**Source data:**
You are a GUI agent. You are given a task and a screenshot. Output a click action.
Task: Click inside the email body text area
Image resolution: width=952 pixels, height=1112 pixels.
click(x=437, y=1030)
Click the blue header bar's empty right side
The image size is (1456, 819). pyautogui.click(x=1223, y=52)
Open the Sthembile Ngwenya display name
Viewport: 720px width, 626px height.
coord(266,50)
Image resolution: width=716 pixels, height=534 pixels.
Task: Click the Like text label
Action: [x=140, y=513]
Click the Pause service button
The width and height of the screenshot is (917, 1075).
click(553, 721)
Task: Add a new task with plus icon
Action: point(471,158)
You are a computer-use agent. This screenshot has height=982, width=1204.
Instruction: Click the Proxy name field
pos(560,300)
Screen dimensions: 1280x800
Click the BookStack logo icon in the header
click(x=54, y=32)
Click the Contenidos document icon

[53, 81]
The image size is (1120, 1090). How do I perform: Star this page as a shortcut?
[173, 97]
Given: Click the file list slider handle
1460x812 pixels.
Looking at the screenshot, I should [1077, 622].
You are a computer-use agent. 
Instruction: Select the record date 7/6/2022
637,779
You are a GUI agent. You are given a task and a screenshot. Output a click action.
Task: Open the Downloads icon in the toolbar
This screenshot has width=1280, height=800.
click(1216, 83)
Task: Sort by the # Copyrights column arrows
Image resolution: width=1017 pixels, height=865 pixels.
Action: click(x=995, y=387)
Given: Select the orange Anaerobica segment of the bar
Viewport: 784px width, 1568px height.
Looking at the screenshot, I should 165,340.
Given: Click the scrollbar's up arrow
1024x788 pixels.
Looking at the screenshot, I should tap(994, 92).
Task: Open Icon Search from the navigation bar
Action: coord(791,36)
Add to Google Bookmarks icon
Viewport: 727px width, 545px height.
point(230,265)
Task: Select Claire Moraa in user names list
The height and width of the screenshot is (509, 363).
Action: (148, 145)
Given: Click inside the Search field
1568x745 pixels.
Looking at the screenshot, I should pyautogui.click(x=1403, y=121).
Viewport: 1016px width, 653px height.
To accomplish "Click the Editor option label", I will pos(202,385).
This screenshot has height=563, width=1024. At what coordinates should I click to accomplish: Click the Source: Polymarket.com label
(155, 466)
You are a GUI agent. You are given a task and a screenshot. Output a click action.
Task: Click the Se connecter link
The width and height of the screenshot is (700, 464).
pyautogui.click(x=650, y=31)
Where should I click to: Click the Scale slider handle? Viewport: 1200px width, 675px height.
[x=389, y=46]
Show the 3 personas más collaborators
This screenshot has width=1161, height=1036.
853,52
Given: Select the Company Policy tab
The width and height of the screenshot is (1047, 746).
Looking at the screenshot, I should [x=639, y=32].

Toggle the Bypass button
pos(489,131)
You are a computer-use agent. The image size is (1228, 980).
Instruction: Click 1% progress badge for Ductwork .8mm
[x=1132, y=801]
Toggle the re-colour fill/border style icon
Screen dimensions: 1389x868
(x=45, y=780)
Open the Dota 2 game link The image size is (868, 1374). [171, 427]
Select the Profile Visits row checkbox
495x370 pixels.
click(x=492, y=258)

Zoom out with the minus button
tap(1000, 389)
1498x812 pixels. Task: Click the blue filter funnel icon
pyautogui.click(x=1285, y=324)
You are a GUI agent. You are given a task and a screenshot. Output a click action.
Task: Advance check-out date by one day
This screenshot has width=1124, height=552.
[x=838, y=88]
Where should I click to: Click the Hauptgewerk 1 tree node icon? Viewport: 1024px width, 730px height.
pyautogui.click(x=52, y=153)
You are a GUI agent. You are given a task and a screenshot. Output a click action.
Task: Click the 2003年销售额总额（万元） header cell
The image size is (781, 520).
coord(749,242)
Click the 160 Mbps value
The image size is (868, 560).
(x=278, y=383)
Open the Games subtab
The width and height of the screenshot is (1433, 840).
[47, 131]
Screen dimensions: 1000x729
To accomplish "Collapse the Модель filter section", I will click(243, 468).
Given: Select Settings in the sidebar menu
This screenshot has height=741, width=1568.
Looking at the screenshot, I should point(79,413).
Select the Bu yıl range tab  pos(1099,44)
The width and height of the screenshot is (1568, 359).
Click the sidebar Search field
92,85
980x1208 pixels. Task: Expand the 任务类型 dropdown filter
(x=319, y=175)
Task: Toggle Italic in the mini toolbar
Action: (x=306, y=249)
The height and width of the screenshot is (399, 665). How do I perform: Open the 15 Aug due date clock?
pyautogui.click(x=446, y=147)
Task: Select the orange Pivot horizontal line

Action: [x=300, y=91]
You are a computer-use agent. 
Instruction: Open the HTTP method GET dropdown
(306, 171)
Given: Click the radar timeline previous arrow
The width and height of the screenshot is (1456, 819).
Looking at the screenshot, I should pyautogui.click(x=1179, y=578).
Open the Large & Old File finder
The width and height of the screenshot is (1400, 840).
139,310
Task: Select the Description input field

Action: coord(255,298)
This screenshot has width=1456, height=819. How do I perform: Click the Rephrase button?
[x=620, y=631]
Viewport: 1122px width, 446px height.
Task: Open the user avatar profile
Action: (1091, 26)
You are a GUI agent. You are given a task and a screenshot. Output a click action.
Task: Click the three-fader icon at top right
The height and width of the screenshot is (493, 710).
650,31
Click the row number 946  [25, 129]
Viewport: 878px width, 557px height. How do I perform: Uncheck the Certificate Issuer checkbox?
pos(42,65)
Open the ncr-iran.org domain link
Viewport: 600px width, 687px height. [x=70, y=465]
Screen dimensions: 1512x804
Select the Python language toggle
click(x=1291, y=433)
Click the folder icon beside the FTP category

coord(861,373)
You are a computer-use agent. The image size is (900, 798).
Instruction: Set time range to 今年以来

**Instructions to follow:** Repeat the records from the line containing "The width and height of the screenshot is (1568, 359)." through the line containing "Click the row", both lines included, and nothing else.

**Task result:**
The width and height of the screenshot is (1568, 359).
Click the sidebar Search field
92,85
980x1208 pixels. Task: Expand the 任务类型 dropdown filter
(x=319, y=175)
Task: Toggle Italic in the mini toolbar
Action: (x=306, y=249)
The height and width of the screenshot is (399, 665). How do I perform: Open the 15 Aug due date clock?
pyautogui.click(x=446, y=147)
Task: Select the orange Pivot horizontal line

Action: [x=300, y=91]
You are a computer-use agent. 
Instruction: Open the HTTP method GET dropdown
(306, 171)
Given: Click the radar timeline previous arrow
The width and height of the screenshot is (1456, 819).
Looking at the screenshot, I should pyautogui.click(x=1179, y=578).
Open the Large & Old File finder
The width and height of the screenshot is (1400, 840).
139,310
Task: Select the Description input field

Action: coord(255,298)
This screenshot has width=1456, height=819. How do I perform: Click the Rephrase button?
[x=620, y=631]
Viewport: 1122px width, 446px height.
Task: Open the user avatar profile
Action: (1091, 26)
You are a GUI agent. You are given a task and a screenshot. Output a click action.
Task: Click the three-fader icon at top right
The height and width of the screenshot is (493, 710).
650,31
Click the row number 946  [25, 129]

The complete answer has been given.